STATED EXERCISE:
Copy out all of the following material word for word, keeping every line unchanged.

RECORDS:
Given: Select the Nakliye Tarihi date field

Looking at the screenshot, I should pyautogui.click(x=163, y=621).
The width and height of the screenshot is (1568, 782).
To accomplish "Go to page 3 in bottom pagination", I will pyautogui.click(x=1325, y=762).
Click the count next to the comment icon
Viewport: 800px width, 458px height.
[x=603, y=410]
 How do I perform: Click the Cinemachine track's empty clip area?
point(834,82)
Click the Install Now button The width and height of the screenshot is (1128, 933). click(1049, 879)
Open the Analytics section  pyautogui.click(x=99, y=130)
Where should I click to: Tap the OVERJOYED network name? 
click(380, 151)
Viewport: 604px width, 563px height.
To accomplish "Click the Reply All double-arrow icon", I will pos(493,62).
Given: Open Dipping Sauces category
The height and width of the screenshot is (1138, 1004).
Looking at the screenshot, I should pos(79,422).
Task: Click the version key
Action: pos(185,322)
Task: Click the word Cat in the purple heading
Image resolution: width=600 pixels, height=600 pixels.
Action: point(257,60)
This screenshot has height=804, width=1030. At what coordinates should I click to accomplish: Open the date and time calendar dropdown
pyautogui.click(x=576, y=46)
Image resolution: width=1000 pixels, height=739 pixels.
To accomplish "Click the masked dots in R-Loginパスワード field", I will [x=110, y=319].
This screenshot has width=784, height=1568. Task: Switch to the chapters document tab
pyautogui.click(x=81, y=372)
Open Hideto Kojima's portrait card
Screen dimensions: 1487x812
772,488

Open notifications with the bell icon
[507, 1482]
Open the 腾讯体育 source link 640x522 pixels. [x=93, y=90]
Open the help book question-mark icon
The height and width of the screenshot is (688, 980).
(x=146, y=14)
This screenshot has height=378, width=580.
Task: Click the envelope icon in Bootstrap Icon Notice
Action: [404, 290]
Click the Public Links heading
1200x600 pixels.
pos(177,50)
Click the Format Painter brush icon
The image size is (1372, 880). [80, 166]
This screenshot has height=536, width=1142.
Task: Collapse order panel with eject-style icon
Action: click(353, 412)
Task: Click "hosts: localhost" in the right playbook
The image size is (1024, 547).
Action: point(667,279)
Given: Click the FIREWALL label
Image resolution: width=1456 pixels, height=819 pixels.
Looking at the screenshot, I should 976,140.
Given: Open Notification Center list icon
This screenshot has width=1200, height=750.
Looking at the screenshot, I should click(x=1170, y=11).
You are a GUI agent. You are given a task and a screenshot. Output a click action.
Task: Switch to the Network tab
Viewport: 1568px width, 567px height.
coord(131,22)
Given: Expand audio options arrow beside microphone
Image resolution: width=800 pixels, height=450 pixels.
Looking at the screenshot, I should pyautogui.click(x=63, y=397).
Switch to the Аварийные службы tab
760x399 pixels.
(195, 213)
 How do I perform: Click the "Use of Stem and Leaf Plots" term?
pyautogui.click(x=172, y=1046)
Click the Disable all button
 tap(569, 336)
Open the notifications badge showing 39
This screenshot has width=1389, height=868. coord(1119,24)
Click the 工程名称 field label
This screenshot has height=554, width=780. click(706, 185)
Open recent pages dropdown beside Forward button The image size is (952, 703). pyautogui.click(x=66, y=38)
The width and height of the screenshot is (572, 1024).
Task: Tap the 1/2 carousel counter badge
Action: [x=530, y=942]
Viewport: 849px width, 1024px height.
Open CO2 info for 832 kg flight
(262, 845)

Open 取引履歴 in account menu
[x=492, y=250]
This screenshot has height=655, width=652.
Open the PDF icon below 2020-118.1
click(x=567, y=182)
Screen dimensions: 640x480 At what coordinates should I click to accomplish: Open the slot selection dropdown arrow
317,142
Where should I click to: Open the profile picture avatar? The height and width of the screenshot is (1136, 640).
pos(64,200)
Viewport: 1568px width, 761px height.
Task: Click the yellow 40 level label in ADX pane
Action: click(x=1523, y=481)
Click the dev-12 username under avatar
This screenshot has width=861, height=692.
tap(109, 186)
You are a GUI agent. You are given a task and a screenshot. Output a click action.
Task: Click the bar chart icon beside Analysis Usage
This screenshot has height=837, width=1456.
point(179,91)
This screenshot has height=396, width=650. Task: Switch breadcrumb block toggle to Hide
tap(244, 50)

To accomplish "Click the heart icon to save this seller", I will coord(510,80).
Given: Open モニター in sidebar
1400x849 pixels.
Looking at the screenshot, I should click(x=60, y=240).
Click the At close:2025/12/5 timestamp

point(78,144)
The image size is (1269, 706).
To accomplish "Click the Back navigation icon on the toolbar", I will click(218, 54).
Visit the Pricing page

RESPONSE FOR THIS EXERCISE:
Given: Select the Nakliye Tarihi date field

Looking at the screenshot, I should pyautogui.click(x=163, y=621).
The width and height of the screenshot is (1568, 782).
To accomplish "Go to page 3 in bottom pagination", I will pyautogui.click(x=1325, y=762).
Click the count next to the comment icon
Viewport: 800px width, 458px height.
[x=603, y=410]
 How do I perform: Click the Cinemachine track's empty clip area?
point(834,82)
Click the Install Now button The width and height of the screenshot is (1128, 933). click(1049, 879)
Open the Analytics section  pyautogui.click(x=99, y=130)
Where should I click to: Tap the OVERJOYED network name? 
click(380, 151)
Viewport: 604px width, 563px height.
To accomplish "Click the Reply All double-arrow icon", I will pos(493,62).
Given: Open Dipping Sauces category
The height and width of the screenshot is (1138, 1004).
Looking at the screenshot, I should pos(79,422).
Task: Click the version key
Action: pos(185,322)
Task: Click the word Cat in the purple heading
Image resolution: width=600 pixels, height=600 pixels.
Action: point(257,60)
This screenshot has height=804, width=1030. At what coordinates should I click to accomplish: Open the date and time calendar dropdown
pyautogui.click(x=576, y=46)
Image resolution: width=1000 pixels, height=739 pixels.
To accomplish "Click the masked dots in R-Loginパスワード field", I will [x=110, y=319].
This screenshot has width=784, height=1568. Task: Switch to the chapters document tab
pyautogui.click(x=81, y=372)
Open Hideto Kojima's portrait card
Screen dimensions: 1487x812
772,488

Open notifications with the bell icon
[507, 1482]
Open the 腾讯体育 source link 640x522 pixels. [x=93, y=90]
Open the help book question-mark icon
The height and width of the screenshot is (688, 980).
(x=146, y=14)
This screenshot has height=378, width=580.
Task: Click the envelope icon in Bootstrap Icon Notice
Action: [404, 290]
Click the Public Links heading
1200x600 pixels.
pos(177,50)
Click the Format Painter brush icon
The image size is (1372, 880). [80, 166]
This screenshot has height=536, width=1142.
Task: Collapse order panel with eject-style icon
Action: click(353, 412)
Task: Click "hosts: localhost" in the right playbook
The image size is (1024, 547).
Action: point(667,279)
Given: Click the FIREWALL label
Image resolution: width=1456 pixels, height=819 pixels.
Looking at the screenshot, I should 976,140.
Given: Open Notification Center list icon
This screenshot has width=1200, height=750.
Looking at the screenshot, I should click(x=1170, y=11).
You are a GUI agent. You are given a task and a screenshot. Output a click action.
Task: Switch to the Network tab
Viewport: 1568px width, 567px height.
coord(131,22)
Given: Expand audio options arrow beside microphone
Image resolution: width=800 pixels, height=450 pixels.
Looking at the screenshot, I should pyautogui.click(x=63, y=397).
Switch to the Аварийные службы tab
760x399 pixels.
(195, 213)
 How do I perform: Click the "Use of Stem and Leaf Plots" term?
pyautogui.click(x=172, y=1046)
Click the Disable all button
 tap(569, 336)
Open the notifications badge showing 39
This screenshot has width=1389, height=868. coord(1119,24)
Click the 工程名称 field label
This screenshot has height=554, width=780. click(706, 185)
Open recent pages dropdown beside Forward button The image size is (952, 703). pyautogui.click(x=66, y=38)
The width and height of the screenshot is (572, 1024).
Task: Tap the 1/2 carousel counter badge
Action: [x=530, y=942]
Viewport: 849px width, 1024px height.
Open CO2 info for 832 kg flight
(262, 845)

Open 取引履歴 in account menu
[x=492, y=250]
This screenshot has height=655, width=652.
Open the PDF icon below 2020-118.1
click(x=567, y=182)
Screen dimensions: 640x480 At what coordinates should I click to accomplish: Open the slot selection dropdown arrow
317,142
Where should I click to: Open the profile picture avatar? The height and width of the screenshot is (1136, 640).
pos(64,200)
Viewport: 1568px width, 761px height.
Task: Click the yellow 40 level label in ADX pane
Action: click(x=1523, y=481)
Click the dev-12 username under avatar
This screenshot has width=861, height=692.
tap(109, 186)
You are a GUI agent. You are given a task and a screenshot. Output a click action.
Task: Click the bar chart icon beside Analysis Usage
This screenshot has height=837, width=1456.
point(179,91)
This screenshot has height=396, width=650. Task: Switch breadcrumb block toggle to Hide
tap(244, 50)

To accomplish "Click the heart icon to save this seller", I will coord(510,80).
Given: Open モニター in sidebar
1400x849 pixels.
Looking at the screenshot, I should click(x=60, y=240).
Click the At close:2025/12/5 timestamp

point(78,144)
The image size is (1269, 706).
To accomplish "Click the Back navigation icon on the toolbar", I will click(218, 54).
Visit the Pricing page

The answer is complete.